§ **DESCRIPTION OF THE TASK**
Please return only the lines from the one with "You are a computer-use agent." through the final line of the data, unchanged, with pictures omitted.

§ **RECORDS TO USE**
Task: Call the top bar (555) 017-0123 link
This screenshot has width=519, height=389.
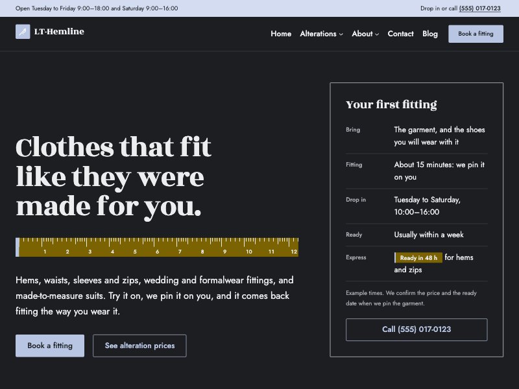Action: coord(479,8)
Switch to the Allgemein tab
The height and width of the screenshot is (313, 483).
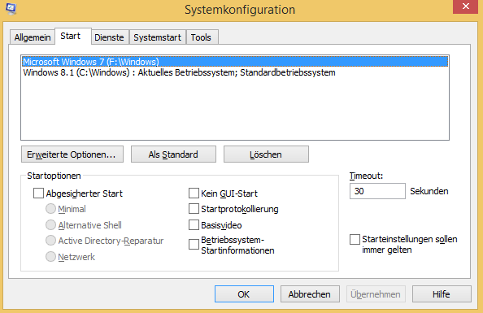pyautogui.click(x=33, y=37)
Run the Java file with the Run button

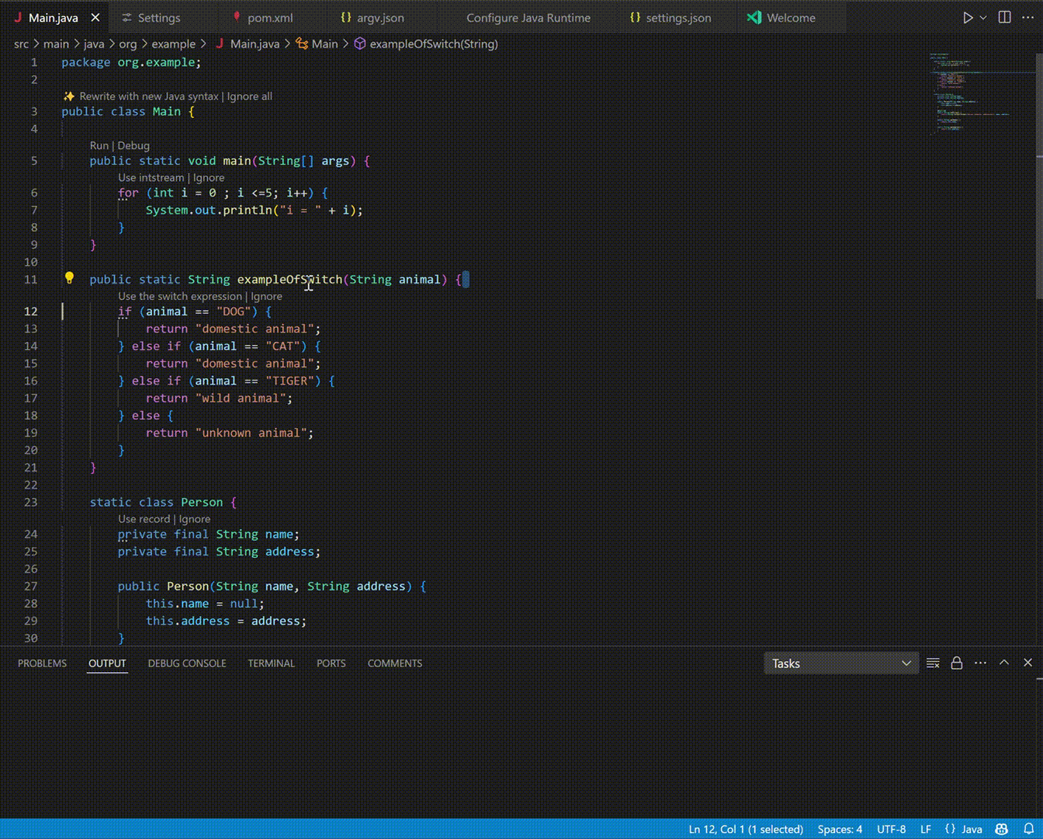click(x=965, y=17)
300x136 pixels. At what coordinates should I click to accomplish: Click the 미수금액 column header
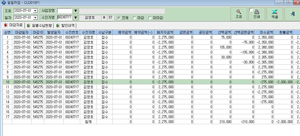click(264, 32)
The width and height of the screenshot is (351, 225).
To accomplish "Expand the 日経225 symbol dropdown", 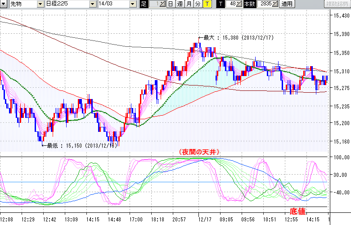I will pyautogui.click(x=92, y=4).
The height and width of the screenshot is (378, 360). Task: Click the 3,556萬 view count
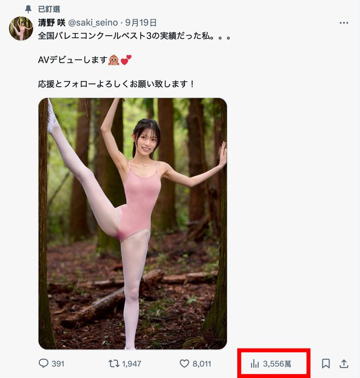pyautogui.click(x=277, y=363)
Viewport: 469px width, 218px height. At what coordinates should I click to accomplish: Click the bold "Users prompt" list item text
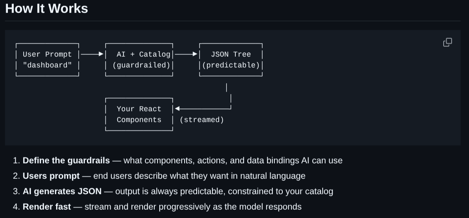point(51,176)
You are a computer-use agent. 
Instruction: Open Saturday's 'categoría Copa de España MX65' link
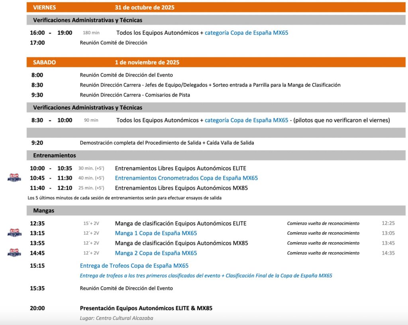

§ **RESPONSE TO THIS TASK**
You are a computer-use agent. 
Instruction: Open Saturday's 'categoría Copa de España MX65' link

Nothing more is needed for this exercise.